» TEXT UNDER STUDY
##############################

My best guess is that Mark would agree with me that many of us can get away with this sort of lifestyle and serious over-training while we are young. The problem is, as we age, the damage from Oxidative Stress / Chronic Inflammation continues to accumulate. Couple this with a carb-loaded diet, and you have the makings of a proverbial “recipe for disaster” (Weight Gain, a crumbling HPA-Axis, Endocrine Dysfunction, Weakened Immune System, Diminished Sex Drive / Low Testosterone, etc). And here’s the kicker. Although I certainly did not have most of the problems mentioned above (weight gain was my tipping point); until I was a few years into practice (mid 90’s), I’m embarrassed to say that I actually believed I was doing things right. I was just following the advice of my instructors, the media, and the fitness gurus du jour.
I knew I was on to something when a patient came to me years ago insisting she could not lose weight no matter how hard she worked out. She was walking something like 12 miles a day and wanted to know if kicking it up to 15 miles a day might be the solution to her “problem”. I cut her back to no more than an hour of walking a day, got her to lean more toward the LOW CARB side of things, and had her start doing 15 minutes of RESISTANCE TRAINING ON A BALL three days a week. The results were remarkable. Not only did this gal lose the excess weight she was trying to lose, within a matter of a couple of months her shape and overall muscle tone had improved dramatically, despite the fact she was exercising two or more fewer hours a day than she had previously been doing.
Over-training is something that for people who are really into fitness and exercise, often comes a bit too naturally. This is probably because it’s easy to buy into the old adage that if a little bit is good, more must be better. And a whole lot must be extra super fantastic. One of my favorite stories of this less-is-more principle in action is that of THE WOMAN who lost 100 lbs in 100 days by simply going Low Carb and doing 2-3 15 or 20 minute KETTLE BELL SESSIONS a week.
If you follow similar protocols (with your doctor’s blessing of course) and do not get great results, you probably have some sort of underlying metabolic issue going on. It could be that you are GLUTEN SENSITIVE or AUTOIMMUNE (two problems that are intimately related to each other). You may have LEAKY GUT SYNDROME or a NON-DIABETIC issue with INSULIN RESISTANCE or even HYPOGLYCEMIA. You may have already fouled up your ENDOCRINE / THYROID / ADRENAL SYSTEM in a sub-clinical manner. In other words, standard medical tests are telling you that everything is fine when it is obviously not. The bottom line is that with the proper approach, virtually all of these problems can improve or be completely resolved.

##############################

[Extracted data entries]
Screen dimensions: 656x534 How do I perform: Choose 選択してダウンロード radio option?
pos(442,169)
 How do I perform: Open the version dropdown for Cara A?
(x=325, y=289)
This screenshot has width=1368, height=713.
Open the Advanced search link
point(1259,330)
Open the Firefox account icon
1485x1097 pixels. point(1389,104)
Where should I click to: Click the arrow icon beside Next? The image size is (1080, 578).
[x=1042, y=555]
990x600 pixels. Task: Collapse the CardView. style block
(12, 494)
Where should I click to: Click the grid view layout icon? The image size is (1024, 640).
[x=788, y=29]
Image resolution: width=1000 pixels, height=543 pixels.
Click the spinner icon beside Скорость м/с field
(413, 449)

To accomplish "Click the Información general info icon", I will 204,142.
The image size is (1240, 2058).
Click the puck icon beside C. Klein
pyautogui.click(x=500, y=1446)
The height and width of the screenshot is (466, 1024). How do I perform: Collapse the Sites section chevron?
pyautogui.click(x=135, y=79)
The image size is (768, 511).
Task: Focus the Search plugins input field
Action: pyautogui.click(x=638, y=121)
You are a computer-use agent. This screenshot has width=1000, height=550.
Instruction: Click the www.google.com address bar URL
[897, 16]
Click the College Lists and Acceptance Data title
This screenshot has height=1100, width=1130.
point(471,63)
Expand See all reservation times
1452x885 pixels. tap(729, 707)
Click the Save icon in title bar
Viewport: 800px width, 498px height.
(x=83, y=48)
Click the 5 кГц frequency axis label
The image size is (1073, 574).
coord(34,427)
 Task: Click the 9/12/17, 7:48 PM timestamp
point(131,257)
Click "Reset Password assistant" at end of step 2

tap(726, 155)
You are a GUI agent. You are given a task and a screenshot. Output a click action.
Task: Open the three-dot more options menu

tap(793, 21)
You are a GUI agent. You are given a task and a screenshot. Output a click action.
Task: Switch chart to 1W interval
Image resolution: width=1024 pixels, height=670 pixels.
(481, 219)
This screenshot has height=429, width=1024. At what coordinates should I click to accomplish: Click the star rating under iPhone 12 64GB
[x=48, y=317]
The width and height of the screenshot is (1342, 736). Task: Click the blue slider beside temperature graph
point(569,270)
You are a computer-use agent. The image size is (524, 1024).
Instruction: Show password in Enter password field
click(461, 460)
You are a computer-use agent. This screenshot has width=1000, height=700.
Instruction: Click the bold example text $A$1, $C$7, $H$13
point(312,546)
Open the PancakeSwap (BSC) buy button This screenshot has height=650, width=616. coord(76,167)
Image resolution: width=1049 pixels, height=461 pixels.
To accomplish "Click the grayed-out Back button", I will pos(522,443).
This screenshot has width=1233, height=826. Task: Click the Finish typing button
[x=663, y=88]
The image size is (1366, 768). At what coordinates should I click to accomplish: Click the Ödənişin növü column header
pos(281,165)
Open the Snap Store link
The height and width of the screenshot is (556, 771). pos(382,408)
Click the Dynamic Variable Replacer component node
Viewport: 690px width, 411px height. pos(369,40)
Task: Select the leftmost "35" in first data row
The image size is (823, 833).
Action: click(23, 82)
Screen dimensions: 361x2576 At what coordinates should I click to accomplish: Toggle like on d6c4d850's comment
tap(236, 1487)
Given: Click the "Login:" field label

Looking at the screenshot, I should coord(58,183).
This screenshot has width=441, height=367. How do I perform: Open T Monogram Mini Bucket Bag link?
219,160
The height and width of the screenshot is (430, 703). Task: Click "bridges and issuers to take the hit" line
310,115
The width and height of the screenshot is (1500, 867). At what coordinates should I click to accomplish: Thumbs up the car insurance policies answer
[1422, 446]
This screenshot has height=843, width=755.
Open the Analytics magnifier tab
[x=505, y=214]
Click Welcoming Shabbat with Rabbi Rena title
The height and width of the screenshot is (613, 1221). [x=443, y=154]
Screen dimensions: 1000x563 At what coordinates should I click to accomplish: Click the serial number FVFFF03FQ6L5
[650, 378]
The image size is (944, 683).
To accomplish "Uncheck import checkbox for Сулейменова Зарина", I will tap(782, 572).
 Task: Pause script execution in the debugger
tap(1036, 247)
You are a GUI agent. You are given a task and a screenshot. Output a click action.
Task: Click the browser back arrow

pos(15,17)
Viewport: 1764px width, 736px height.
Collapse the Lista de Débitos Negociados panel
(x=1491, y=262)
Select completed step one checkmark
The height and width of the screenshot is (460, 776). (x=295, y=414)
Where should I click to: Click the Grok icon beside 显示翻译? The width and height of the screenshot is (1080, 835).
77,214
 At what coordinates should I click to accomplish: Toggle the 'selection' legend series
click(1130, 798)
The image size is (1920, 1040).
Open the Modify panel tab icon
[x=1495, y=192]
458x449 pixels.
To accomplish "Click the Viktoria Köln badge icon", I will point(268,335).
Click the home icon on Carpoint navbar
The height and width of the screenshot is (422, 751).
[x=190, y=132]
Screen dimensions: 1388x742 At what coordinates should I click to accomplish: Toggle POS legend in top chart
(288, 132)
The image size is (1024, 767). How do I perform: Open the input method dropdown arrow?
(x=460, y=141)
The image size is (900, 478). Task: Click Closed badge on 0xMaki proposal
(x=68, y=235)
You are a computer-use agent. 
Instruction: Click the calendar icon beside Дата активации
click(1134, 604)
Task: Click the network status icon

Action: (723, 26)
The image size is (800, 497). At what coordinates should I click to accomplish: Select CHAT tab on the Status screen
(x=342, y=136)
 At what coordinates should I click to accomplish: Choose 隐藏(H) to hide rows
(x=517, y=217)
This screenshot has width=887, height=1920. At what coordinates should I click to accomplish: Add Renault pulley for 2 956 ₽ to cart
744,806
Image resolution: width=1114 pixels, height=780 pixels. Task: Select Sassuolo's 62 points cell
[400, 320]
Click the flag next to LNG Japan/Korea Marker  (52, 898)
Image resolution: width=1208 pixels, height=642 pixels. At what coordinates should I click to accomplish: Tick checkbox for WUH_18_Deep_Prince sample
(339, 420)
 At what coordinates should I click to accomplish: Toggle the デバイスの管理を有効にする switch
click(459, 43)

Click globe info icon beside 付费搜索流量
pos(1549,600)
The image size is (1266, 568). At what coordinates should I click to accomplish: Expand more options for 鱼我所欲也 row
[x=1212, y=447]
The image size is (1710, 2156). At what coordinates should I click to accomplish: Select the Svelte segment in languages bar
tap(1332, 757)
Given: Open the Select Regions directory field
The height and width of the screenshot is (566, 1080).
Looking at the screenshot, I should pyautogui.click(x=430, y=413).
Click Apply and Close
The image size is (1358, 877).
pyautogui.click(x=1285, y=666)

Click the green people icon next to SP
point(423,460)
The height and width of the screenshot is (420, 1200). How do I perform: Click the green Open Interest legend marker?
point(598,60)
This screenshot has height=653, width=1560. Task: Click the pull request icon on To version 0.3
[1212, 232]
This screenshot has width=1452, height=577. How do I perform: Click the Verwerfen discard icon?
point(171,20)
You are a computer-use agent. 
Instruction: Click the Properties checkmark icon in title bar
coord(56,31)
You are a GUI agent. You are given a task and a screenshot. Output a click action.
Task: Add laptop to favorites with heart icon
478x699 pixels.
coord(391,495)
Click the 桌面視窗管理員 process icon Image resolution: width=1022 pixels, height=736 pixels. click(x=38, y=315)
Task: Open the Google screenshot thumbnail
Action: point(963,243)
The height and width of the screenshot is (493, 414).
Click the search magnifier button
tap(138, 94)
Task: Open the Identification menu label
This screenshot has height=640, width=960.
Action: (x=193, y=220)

##############################

» PROBLEMS TO SOLVE
1. In the passage on over-training, how long and how often did the patient do resistance training on a ball?
2. Reproduce the passage on over-training from "I knew I was" to "previously been doing.", substituting "woman" for "gal".

» RESULTS OF THE TASKS
1. She did 15 minutes of resistance training on a ball three days a week.

2.
I knew I was on to something when a patient came to me years ago insisting she could not lose weight no matter how hard she worked out. She was walking something like 12 miles a day and wanted to know if kicking it up to 15 miles a day might be the solution to her “problem”. I cut her back to no more than an hour of walking a day, got her to lean more toward the LOW CARB side of things, and had her start doing 15 minutes of RESISTANCE TRAINING ON A BALL three days a week. The results were remarkable. Not only did this woman lose the excess weight she was trying to lose, within a matter of a couple of months her shape and overall muscle tone had improved dramatically, despite the fact she was exercising two or more fewer hours a day than she had previously been doing.